It's not salsa if it doesn't have chiles.
It's not salsa if it doesn't have chiles.  


In this story:

Salsa

Salsa Verde, Mexican style

Cranberry-Orange Salsa

Mango Salsa

RELATED STORIES, SITES icon



(Los Angeles Times Syndicate) -- If you look up the word salsa in Webster's Dictionary, you might be in for a surprise, for it's defined as "Salsa: a kind of Latin American dance music of Afro-Cuban and Puerto Rican origin, influenced by jazz and rock." The words conjure up a pleasing image of something vibrant, zesty, with a kick, so maybe it isn't too far off the mark because the second definition is what interests the food person: "Salsa: a hot sauce made with chiles, tomatoes, etc."

But this definition is disappointing -- it's like defining the majestic sequoia as a tree. It doesn't do justice to this vibrant dish, for salsa is not a wispy concoction. It's a dish that tantalizes, that piques the palate with its combination of blistering ingredients and cool and crisp vegetables. It's bold and bursting with flavor and color. Webster's just fails to capture its magic.

But salsa hasn't failed to capture the palates of the American public, for Americans have been having a love affair with it ever since the first hostess replaced the perennial chips and rich and creamy onion dip with chips and a bowl of garden-fresh, zesty tomato salsa.

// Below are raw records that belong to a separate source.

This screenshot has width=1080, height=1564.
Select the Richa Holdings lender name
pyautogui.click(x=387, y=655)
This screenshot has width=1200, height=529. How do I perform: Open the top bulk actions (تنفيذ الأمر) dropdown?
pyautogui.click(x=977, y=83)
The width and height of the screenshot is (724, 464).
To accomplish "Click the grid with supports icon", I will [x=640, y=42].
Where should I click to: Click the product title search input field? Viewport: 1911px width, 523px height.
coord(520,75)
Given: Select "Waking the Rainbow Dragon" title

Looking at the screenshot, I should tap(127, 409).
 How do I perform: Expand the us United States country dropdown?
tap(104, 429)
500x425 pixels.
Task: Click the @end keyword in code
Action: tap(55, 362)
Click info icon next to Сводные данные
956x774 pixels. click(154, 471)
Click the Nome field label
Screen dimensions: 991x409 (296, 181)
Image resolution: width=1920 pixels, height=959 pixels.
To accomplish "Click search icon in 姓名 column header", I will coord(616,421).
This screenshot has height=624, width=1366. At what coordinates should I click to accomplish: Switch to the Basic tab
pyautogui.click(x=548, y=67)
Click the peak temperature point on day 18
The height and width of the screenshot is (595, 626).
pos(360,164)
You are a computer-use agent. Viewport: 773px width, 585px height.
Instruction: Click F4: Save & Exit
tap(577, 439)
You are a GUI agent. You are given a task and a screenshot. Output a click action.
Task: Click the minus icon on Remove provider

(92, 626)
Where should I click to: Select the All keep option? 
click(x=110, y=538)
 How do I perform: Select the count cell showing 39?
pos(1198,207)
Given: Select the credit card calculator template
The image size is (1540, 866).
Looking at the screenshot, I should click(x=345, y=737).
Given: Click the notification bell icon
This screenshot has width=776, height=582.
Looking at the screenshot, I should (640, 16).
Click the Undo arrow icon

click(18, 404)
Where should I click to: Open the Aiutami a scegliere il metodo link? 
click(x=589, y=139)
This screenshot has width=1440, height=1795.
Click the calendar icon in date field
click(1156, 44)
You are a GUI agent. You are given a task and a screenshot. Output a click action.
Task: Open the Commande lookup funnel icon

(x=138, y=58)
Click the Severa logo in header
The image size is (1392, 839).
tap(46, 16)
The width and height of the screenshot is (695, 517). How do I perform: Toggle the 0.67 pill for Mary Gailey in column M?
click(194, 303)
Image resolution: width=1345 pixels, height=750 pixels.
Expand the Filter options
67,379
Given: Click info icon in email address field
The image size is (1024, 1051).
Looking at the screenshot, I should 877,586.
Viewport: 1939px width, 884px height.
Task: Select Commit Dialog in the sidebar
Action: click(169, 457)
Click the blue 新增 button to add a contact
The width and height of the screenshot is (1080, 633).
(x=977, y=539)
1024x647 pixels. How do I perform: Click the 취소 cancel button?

These days American consumption is setting some kind of record, for salsa sales have been outstripping ketchup sales for more than five years. The Cranberry-Orange Salsa that some people serve with roast turkey has almost eclipsed cranberry sauce on the Thanksgiving Day table. And although salsa has been served on the ranchos in California since the 1800s, salsa is not just a California or Mexican thing. These days it is being served on fine china in tony restaurants from coast to coast.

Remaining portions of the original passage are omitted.